(Data entries)
Begin

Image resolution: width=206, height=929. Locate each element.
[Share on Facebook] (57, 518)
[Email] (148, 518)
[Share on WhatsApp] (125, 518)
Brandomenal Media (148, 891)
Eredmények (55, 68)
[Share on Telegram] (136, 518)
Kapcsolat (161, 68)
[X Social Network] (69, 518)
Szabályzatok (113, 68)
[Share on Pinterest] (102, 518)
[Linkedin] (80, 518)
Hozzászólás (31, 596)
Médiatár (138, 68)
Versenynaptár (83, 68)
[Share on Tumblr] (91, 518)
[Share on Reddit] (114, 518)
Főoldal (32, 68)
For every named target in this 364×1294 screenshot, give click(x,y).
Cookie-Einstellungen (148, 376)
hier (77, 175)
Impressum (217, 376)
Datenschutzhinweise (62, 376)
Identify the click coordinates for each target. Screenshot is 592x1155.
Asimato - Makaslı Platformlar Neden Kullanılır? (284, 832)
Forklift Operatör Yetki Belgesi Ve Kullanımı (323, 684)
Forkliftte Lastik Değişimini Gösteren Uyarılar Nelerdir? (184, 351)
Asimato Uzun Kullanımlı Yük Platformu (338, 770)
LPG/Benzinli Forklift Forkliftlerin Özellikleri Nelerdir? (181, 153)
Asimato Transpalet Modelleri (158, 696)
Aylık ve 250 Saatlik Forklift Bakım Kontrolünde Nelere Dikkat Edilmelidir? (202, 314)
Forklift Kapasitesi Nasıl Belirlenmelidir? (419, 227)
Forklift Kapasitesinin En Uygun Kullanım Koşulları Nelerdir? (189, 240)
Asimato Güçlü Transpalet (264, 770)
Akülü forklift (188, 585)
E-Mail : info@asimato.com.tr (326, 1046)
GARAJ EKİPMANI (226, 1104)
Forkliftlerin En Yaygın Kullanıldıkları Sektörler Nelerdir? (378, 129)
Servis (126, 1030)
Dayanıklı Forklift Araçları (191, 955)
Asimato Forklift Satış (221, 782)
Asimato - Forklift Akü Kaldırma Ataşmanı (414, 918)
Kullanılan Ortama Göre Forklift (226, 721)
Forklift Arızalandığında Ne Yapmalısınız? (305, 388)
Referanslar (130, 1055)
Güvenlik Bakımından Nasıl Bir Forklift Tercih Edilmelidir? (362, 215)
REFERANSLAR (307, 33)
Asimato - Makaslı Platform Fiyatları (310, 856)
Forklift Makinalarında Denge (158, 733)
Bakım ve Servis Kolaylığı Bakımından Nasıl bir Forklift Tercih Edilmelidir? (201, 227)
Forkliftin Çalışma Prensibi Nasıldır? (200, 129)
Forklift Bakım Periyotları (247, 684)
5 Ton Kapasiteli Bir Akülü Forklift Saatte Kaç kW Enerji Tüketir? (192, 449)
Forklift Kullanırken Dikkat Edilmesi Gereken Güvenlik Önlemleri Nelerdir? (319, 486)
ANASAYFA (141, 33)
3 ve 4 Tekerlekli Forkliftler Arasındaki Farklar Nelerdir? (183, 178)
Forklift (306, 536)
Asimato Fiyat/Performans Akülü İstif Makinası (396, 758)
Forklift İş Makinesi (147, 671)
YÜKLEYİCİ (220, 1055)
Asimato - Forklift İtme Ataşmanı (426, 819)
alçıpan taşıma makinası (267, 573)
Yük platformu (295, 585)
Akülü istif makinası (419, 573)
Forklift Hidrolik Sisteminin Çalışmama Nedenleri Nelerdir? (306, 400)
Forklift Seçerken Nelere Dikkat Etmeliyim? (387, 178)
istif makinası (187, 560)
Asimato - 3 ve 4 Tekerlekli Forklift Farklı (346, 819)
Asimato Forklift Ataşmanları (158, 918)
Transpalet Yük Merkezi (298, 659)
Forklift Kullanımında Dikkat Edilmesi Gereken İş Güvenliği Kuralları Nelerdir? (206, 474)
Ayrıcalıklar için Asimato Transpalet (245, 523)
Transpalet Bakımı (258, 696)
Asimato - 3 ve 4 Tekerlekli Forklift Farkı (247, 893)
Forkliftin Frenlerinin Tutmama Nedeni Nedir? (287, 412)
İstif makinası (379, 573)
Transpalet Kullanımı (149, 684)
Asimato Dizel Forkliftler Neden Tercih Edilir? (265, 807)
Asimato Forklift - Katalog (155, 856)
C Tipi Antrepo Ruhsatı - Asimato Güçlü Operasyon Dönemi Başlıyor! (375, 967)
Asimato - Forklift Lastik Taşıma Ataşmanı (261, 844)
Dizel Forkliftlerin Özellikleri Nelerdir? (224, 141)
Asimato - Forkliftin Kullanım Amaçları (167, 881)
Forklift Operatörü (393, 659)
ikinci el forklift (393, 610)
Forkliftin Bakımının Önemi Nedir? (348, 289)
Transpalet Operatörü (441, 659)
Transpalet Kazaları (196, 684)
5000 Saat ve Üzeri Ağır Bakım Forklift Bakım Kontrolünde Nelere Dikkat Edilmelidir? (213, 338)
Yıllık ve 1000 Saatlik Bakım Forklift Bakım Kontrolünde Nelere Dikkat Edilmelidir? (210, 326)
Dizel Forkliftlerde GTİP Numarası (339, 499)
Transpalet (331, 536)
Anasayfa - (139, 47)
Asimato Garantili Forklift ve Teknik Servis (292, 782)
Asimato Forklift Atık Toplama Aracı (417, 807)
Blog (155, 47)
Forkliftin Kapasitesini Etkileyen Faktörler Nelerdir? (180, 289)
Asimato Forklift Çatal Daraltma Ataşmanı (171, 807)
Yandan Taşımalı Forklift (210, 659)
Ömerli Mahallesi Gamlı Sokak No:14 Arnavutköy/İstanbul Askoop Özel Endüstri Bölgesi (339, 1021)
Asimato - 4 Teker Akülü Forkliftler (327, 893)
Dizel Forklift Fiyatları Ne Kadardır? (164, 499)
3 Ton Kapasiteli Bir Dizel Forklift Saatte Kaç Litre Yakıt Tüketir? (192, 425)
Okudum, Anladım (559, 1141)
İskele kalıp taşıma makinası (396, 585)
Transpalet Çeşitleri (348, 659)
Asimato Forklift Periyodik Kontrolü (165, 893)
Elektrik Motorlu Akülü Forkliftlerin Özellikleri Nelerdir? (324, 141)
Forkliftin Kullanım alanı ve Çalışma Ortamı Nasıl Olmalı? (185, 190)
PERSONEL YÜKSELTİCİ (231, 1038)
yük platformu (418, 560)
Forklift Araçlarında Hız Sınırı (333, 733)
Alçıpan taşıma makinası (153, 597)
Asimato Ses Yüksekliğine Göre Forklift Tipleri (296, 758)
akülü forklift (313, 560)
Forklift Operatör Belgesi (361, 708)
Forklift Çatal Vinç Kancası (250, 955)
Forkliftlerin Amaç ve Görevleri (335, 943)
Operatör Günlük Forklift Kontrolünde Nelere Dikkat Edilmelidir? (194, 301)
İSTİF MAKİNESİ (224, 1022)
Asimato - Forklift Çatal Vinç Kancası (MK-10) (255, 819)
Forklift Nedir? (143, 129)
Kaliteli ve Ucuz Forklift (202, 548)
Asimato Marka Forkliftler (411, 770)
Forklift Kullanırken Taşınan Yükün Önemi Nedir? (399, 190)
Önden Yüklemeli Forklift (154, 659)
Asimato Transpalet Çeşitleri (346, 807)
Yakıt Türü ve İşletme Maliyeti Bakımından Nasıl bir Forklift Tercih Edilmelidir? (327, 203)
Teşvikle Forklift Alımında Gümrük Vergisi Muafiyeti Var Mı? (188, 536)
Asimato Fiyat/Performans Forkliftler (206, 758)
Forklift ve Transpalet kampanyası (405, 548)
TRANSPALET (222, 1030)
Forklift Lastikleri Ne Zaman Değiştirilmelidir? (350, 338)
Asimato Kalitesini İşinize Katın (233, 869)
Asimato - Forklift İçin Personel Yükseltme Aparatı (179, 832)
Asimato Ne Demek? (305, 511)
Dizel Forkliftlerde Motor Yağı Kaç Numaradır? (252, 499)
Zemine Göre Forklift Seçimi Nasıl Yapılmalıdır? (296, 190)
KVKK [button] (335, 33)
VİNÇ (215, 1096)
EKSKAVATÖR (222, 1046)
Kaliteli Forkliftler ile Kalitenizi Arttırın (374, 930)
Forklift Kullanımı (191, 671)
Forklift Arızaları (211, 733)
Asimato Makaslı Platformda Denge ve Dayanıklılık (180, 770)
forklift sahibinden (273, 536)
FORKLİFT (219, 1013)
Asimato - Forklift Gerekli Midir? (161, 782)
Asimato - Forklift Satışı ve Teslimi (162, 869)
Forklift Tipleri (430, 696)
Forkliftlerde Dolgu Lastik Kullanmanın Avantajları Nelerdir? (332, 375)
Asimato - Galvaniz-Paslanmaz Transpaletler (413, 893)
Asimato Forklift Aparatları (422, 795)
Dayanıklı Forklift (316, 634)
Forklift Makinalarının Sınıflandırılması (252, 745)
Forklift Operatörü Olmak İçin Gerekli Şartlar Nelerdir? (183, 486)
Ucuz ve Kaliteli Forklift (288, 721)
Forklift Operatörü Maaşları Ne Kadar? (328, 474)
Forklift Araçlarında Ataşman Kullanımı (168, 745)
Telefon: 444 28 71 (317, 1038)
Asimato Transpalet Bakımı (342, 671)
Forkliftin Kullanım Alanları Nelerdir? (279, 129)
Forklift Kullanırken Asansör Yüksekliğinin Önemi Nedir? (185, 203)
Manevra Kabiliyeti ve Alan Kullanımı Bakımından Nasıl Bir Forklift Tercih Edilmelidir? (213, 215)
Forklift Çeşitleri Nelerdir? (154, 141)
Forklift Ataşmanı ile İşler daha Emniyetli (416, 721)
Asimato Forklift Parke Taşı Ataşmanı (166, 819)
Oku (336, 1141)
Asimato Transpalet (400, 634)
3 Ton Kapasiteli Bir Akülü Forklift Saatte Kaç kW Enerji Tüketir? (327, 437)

End

▶ _Problem_:
Reproduce the material from its first line through the line containing "[X Social Network] (69, 518)", inclusive, substituting "E-mail" for "Email" and keeping every other character unchanged.

▶ _Written response_:
Image resolution: width=206, height=929. Locate each element.
[Share on Facebook] (57, 518)
[E-mail] (148, 518)
[Share on WhatsApp] (125, 518)
Brandomenal Media (148, 891)
Eredmények (55, 68)
[Share on Telegram] (136, 518)
Kapcsolat (161, 68)
[X Social Network] (69, 518)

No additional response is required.